Le Cameroun intensifie l’assainissement de son registre maritime. Dans un communiqué signé le 29 mai 2026, le ministre des Transports, Jean Ernest Masséna Ngallè Bibéhé, annonce une vaste opération de nettoyage du pavillon national après des investigations ayant révélé de multiples irrégularités dans l’immatriculation et l’exploitation de navires battant pavillon camerounais.
Selon des documents consultés par EcoMatin, cette opération s’est déjà traduite par la radiation de 39 navires du registre camerounais et la dénonciation de 16 autres auprès des autorités nationales et internationales compétentes.
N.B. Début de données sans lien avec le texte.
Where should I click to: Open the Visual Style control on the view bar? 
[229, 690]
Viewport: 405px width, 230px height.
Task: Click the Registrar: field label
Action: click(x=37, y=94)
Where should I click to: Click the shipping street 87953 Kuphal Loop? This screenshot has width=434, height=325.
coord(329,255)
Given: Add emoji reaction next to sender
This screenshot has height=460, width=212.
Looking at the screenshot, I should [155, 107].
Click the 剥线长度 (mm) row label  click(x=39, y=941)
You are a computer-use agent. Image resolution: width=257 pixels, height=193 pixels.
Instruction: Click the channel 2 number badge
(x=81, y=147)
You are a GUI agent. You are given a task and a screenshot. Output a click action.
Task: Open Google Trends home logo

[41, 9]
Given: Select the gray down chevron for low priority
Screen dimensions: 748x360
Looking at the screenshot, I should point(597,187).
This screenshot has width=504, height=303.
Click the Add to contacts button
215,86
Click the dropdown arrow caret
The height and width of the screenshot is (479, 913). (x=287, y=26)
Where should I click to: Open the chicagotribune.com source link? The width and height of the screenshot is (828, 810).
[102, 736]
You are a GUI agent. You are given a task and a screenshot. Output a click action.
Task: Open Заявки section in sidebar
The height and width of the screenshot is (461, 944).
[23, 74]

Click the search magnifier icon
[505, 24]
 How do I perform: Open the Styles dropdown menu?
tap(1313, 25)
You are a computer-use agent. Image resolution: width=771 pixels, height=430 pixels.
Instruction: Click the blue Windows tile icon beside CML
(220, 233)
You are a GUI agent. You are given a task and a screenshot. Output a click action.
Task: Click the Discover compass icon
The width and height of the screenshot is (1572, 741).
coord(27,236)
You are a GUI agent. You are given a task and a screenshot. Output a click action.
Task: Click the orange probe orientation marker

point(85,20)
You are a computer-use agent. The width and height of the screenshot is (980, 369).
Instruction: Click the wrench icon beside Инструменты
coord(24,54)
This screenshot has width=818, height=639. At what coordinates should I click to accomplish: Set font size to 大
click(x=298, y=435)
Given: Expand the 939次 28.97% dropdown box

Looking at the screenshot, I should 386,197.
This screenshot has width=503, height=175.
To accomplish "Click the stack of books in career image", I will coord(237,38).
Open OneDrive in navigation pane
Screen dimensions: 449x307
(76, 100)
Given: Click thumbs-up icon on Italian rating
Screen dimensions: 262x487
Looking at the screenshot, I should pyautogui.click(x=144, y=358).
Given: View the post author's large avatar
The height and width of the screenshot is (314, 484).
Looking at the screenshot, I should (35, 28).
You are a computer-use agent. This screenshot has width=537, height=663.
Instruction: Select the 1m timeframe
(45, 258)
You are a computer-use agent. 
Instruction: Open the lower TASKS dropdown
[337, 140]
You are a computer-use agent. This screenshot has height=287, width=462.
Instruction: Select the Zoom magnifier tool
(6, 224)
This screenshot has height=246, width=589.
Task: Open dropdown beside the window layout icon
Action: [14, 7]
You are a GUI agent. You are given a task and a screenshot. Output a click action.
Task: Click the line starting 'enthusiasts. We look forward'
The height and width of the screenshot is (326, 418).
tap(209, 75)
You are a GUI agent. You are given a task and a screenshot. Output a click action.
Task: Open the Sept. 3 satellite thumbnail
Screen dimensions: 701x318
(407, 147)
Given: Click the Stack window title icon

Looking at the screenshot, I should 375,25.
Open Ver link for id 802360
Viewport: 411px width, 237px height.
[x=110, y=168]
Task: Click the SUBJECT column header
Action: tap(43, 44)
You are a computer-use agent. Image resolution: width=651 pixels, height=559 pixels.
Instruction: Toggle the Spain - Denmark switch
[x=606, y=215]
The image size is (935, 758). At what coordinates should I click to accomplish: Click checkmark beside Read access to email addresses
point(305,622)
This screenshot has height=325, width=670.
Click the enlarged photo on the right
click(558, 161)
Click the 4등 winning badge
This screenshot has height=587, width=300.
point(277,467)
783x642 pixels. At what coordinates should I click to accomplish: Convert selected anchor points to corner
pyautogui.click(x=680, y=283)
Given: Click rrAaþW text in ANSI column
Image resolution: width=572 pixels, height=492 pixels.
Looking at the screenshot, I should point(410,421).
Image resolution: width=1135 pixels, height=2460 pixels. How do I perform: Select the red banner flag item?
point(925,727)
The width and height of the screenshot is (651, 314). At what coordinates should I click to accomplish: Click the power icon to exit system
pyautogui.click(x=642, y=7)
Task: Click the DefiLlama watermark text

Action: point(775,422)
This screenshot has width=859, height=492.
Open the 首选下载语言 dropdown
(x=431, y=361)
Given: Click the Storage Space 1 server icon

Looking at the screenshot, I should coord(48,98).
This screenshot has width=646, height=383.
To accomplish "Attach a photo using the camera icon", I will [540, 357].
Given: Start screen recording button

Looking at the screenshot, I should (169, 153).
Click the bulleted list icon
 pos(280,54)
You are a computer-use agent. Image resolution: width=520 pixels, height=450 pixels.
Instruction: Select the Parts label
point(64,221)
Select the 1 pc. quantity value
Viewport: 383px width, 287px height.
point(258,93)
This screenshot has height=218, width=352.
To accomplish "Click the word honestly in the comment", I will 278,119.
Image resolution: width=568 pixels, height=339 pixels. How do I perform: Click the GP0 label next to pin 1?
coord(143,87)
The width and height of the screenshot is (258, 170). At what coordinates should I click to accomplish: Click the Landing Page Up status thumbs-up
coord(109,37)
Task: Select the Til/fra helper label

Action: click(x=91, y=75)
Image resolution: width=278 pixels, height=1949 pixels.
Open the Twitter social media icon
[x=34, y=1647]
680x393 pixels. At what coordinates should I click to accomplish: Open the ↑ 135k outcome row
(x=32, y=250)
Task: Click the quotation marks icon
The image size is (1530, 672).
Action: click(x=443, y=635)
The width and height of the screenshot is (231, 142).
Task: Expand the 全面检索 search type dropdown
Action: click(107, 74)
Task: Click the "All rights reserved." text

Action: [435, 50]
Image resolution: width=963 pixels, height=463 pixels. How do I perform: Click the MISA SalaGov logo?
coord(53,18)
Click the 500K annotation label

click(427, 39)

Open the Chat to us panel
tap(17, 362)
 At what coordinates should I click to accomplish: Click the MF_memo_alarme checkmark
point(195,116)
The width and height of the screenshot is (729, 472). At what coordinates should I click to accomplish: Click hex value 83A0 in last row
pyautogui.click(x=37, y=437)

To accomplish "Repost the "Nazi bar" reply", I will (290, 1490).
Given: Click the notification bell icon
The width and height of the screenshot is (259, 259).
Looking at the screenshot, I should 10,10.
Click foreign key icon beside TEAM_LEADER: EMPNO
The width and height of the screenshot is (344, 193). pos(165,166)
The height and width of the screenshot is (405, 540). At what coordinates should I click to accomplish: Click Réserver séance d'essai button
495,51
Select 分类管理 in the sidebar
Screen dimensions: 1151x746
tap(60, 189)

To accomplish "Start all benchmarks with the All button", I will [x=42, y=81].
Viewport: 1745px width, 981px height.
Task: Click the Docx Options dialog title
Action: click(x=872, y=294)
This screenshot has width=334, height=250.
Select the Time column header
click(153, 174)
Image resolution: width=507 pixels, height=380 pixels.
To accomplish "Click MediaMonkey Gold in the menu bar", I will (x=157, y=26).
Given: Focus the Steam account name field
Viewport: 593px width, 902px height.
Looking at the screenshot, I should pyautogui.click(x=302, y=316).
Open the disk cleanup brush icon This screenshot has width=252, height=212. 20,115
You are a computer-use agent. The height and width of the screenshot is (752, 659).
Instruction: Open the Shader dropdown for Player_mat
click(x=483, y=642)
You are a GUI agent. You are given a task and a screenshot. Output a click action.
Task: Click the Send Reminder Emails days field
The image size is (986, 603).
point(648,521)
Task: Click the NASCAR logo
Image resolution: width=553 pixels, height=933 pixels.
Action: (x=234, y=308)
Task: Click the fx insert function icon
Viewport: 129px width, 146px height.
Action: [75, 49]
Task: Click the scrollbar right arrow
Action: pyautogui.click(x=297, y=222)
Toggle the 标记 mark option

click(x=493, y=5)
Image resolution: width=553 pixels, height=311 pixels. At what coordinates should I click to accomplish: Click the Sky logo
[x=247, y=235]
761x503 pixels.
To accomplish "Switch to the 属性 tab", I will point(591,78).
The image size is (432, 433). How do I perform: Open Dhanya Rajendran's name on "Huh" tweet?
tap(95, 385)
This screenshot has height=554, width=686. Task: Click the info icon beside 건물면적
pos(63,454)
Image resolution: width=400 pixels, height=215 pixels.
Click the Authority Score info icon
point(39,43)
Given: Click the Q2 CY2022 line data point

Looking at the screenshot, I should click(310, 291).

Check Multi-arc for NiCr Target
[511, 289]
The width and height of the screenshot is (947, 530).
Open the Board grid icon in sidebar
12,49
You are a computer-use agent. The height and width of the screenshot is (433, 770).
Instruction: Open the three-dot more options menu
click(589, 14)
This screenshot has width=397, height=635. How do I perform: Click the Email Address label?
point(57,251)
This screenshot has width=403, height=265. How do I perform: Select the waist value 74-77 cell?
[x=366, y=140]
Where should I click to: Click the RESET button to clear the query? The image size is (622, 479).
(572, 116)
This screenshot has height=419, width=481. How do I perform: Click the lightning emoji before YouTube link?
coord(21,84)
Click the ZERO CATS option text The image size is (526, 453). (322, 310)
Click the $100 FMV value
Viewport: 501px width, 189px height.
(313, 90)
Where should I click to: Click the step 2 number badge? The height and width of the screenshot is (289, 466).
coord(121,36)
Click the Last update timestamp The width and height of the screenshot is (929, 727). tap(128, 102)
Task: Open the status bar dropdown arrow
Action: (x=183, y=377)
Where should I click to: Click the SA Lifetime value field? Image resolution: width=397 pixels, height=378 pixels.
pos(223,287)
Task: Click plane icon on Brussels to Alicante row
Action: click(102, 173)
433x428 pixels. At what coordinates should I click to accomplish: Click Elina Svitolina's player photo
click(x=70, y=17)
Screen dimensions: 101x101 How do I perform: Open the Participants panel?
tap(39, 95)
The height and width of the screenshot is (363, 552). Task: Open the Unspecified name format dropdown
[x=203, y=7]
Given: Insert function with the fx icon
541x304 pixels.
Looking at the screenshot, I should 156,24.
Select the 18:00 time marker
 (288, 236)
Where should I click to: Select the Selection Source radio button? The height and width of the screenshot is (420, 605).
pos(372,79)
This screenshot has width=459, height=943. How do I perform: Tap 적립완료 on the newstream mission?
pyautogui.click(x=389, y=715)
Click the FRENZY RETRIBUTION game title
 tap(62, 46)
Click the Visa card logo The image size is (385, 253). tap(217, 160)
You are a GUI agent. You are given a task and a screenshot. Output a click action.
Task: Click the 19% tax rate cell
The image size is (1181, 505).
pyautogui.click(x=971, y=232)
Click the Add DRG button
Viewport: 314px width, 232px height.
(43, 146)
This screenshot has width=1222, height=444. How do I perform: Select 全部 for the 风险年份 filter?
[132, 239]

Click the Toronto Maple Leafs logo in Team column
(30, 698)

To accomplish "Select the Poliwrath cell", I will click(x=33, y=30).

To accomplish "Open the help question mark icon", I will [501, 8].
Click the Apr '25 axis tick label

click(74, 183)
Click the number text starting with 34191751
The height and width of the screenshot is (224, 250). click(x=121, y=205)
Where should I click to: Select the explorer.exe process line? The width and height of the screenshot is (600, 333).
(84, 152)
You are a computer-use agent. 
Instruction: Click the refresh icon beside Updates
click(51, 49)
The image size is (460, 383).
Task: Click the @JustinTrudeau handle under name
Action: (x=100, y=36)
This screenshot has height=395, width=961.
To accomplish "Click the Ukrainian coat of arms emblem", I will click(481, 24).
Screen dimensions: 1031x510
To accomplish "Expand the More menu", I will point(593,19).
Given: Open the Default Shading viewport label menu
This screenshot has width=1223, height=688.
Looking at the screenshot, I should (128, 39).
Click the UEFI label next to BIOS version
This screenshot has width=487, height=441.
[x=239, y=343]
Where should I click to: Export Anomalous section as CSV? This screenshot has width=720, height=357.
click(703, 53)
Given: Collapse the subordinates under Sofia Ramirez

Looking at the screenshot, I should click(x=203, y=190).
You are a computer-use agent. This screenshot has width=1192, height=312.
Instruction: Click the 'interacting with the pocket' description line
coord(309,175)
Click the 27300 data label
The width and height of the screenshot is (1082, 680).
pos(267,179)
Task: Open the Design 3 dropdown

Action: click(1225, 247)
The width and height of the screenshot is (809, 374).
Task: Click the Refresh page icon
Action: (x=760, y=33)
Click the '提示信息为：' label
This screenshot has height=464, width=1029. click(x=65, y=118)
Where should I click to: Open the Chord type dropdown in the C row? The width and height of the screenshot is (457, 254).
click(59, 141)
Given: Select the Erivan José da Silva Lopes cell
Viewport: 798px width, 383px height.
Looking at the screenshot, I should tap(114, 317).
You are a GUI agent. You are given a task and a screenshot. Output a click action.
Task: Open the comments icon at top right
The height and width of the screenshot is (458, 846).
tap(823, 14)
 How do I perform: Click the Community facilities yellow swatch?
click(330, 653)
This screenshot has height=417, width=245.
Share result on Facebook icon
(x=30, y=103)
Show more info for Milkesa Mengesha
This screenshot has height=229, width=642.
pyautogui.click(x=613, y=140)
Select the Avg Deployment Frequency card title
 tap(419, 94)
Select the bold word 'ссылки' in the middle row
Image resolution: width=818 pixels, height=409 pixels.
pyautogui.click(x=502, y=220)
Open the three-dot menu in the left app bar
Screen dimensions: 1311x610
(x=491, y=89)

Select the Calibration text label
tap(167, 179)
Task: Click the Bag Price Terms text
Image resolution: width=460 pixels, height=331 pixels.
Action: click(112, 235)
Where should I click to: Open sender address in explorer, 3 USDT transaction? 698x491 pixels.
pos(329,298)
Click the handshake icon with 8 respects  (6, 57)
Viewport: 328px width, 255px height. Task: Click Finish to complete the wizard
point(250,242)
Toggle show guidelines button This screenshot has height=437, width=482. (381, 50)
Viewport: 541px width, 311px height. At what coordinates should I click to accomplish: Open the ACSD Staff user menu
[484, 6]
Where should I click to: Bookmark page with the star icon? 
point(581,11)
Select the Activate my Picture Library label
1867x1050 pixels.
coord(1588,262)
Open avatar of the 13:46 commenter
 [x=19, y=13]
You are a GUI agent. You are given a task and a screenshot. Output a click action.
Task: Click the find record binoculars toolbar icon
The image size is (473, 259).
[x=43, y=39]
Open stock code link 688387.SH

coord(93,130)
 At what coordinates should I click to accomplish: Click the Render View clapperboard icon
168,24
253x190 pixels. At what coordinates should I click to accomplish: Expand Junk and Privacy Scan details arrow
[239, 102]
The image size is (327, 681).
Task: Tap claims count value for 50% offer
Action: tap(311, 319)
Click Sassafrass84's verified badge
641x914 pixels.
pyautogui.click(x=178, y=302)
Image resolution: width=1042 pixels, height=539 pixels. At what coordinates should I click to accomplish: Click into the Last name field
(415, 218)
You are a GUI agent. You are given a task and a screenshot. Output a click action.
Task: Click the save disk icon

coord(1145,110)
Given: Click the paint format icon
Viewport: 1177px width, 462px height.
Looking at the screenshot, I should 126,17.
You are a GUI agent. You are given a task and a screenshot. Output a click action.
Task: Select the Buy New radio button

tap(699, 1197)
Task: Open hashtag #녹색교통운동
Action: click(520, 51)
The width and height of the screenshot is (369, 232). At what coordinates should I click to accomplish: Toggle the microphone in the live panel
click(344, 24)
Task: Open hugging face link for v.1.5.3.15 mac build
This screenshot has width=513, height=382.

Yaoundé affirme avoir identifié plusieurs navires opérant « en violation de la réglementation nationale et des conventions internationales en vigueur », notamment « par l’usage frauduleux du pavillon camerounais », tandis que certains bâtiments font déjà l’objet de sanctions internationales.
Le communiqué révèle également que plusieurs navires pourtant radiés continuaient à naviguer « au moyen d’identifiants radioélectriques délivrés par l’Etat du Cameroun ». Plus grave encore, des « sites internet domiciliés tant au Cameroun qu’à l’étranger » procéderaient à « l’attribution frauduleuse du pavillon camerounais à des navires, en dehors de tout cadre légal et réglementaire ». Face à ces dérives, le ministère des Transports indique avoir saisi les autorités compétentes afin de « faire cesser définitivement les dérives constatées ». Cette offensive s’inscrit dans une opération d’« assainissement du pavillon camerounais » prescrite par le Premier ministre, précise le texte.
Le dossier est particulièrement sensible pour Yaoundé, déjà sous surveillance de l’Union européenne depuis le « carton rouge » infligé au Cameroun en 2023 pour insuffisances dans la lutte contre la pêche illicite, non déclarée et non réglementée (INN). En février 2026, sur instruction du Premier ministre Joseph Dion Ngute, le gouvernement avait déjà suspendu les nouvelles immatriculations de navires soupçonnés d’appartenir à la « flotte fantôme » accusée de contourner les sanctions occidentales contre les exportations pétrolières russes.